Re: [patch] fs: new inode i_state corruption fix

[Date Prev][Date Next][Thread Prev][Thread Next][Date Index][Thread Index]

 



On Thu 05-03-09 07:45:54, Nick Piggin wrote:
> 
> There was a report of a data corruption http://lkml.org/lkml/2008/11/14/121.
> There is a script included to reproduce the problem.
> 
> During testing, I encountered a number of strange things with ext3, so I
> tried ext2 to attempt to reduce complexity of the problem. I found that
> fsstress would quickly hang in wait_on_inode, waiting for I_LOCK to be
> cleared, even though instrumentation showed that unlock_new_inode had
> already been called for that inode. This points to memory scribble, or
> synchronisation problme.
● ● ● ● ● ● ●
Job 1: From the inode corruption post, return the text from "[Date Prev][Date Next][Thread" up to and including "reproduce the problem.".
Job 2: In the inode corruption post, which filesystem was tried in order to reduce the complexity of the problem?
Job 3: Continue the inode corruption post from the point where it stops.
● ● ● ● ● ● ●
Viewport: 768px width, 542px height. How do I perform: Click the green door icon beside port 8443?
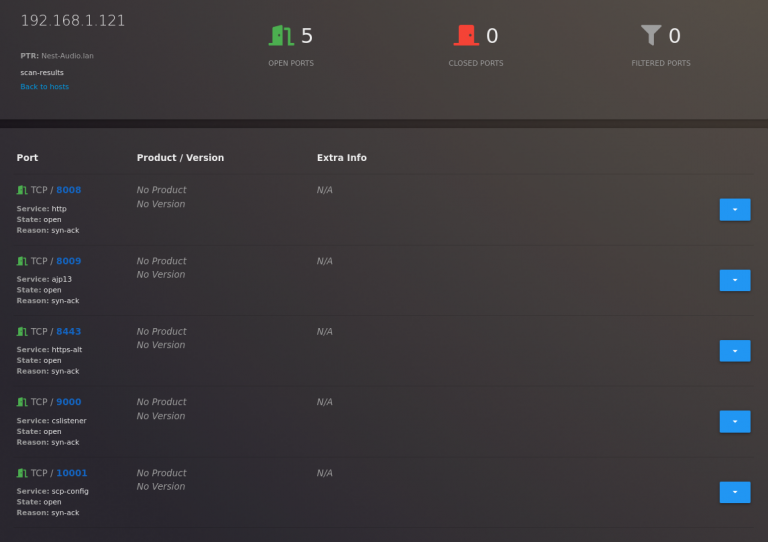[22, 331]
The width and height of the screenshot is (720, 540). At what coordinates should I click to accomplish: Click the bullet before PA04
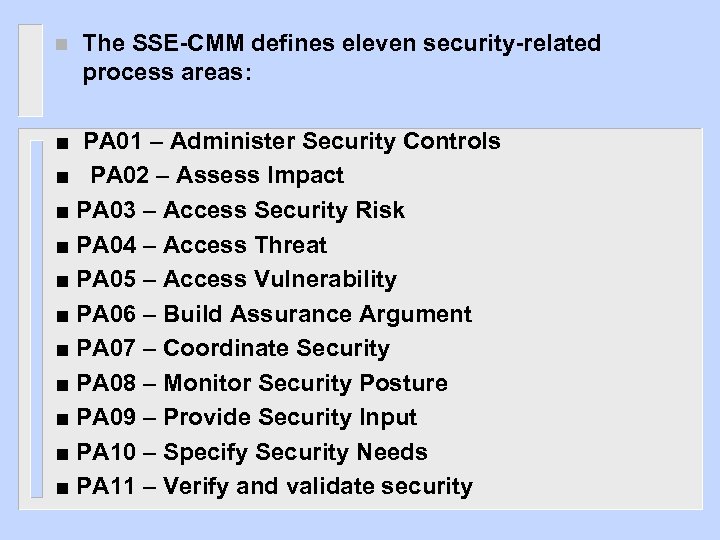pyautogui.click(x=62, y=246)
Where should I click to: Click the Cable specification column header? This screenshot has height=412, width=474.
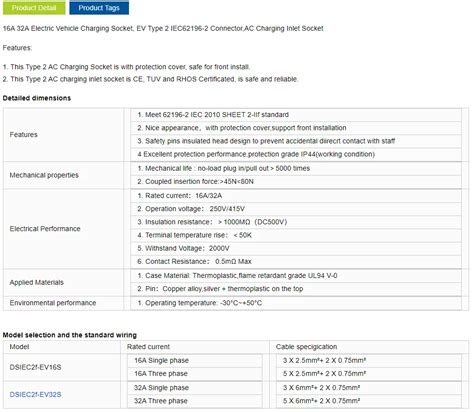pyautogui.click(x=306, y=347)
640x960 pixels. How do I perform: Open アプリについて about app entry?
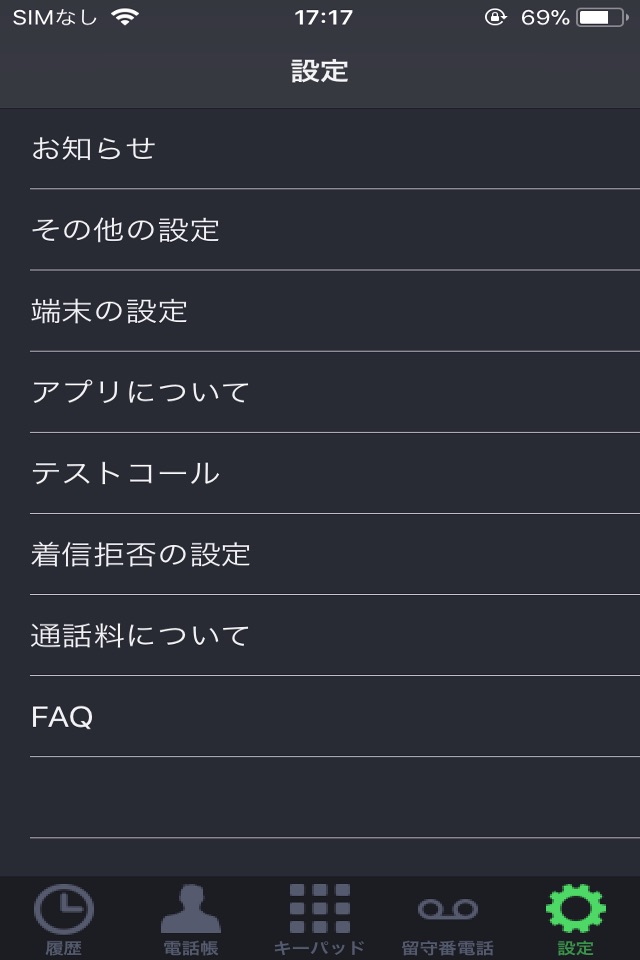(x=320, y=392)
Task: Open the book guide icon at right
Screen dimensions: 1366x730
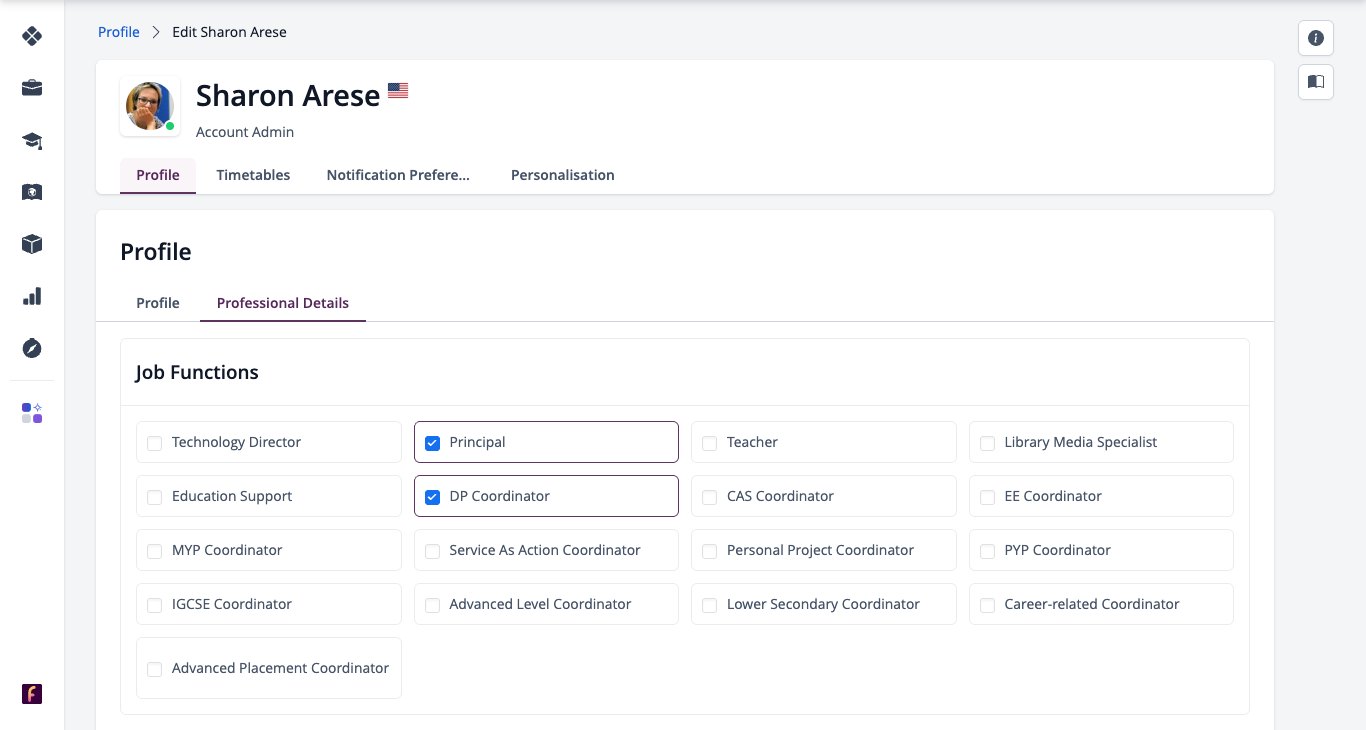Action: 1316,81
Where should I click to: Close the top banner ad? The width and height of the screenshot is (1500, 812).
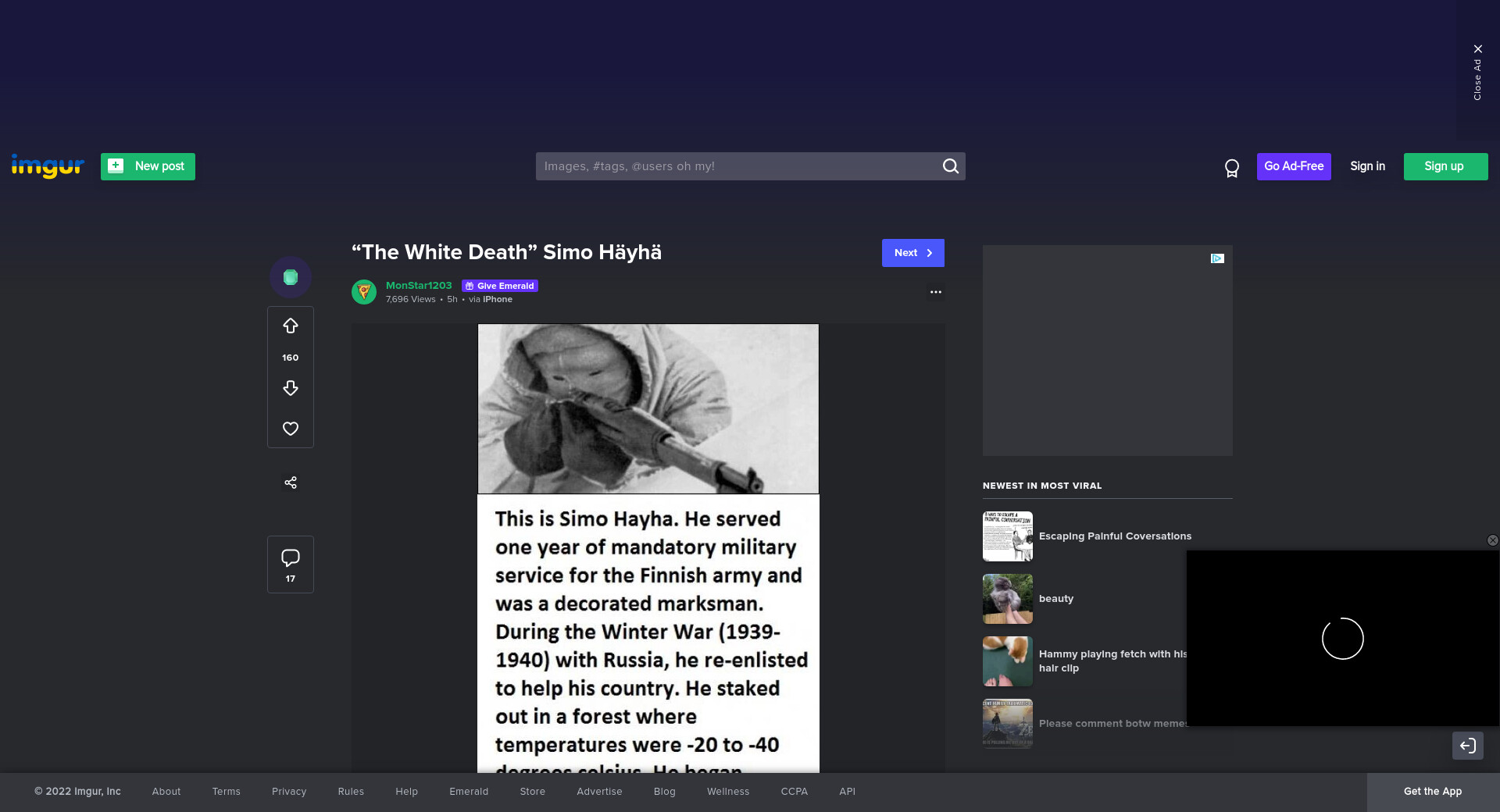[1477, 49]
● ● ● ● ● ● ●
Final result 1:
[Date Prev][Date Next][Thread Prev][Thread Next][Date Index][Thread Index]

 



On Thu 05-03-09 07:45:54, Nick Piggin wrote:
> 
> There was a report of a data corruption http://lkml.org/lkml/2008/11/14/121.
> There is a script included to reproduce the problem.

Final result 2: ext2

Final result 3:
> 
> i_state of I_NEW inodes is not protected by inode_lock because other
> processes are not supposed to touch them until I_LOCK (and I_NEW) is
> cleared. Adding WARN_ON(inode->i_state & I_NEW) to sites where we modify
> i_state revealed that generic_sync_sb_inodes is picking up new inodes
> from the inode lists and passing them to __writeback_single_inode without
> waiting for I_NEW. Subsequently modifying i_state causes corruption. In
> my case it would look like this:
  Good catch.

> CPU0                            CPU1
> unlock_new_inode()              __sync_single_inode()
>  reg <- inode->i_state
>  reg -> reg & ~(I_LOCK|I_NEW)   reg <- inode->i_state
>  reg -> inode->i_state          reg -> reg | I_SYNC
>                                 reg -> inode->i_state
> 
> Non-atomic RMW on CPU1 overwrites CPU0 store and sets I_LOCK|I_NEW again.
> 
> Fix for this is rather than wait for I_NEW inodes, just skip over them:
> inodes concurrently being created are not subject to data integrity
> operations, and should not significantly contribute to dirty memory either.
> 
> After this change, I'm unable to reproduce any of the added warnings or hangs
> after ~1hour of running. Previously, the new warnings would start immediately
> and hang would happen in under 5 minutes.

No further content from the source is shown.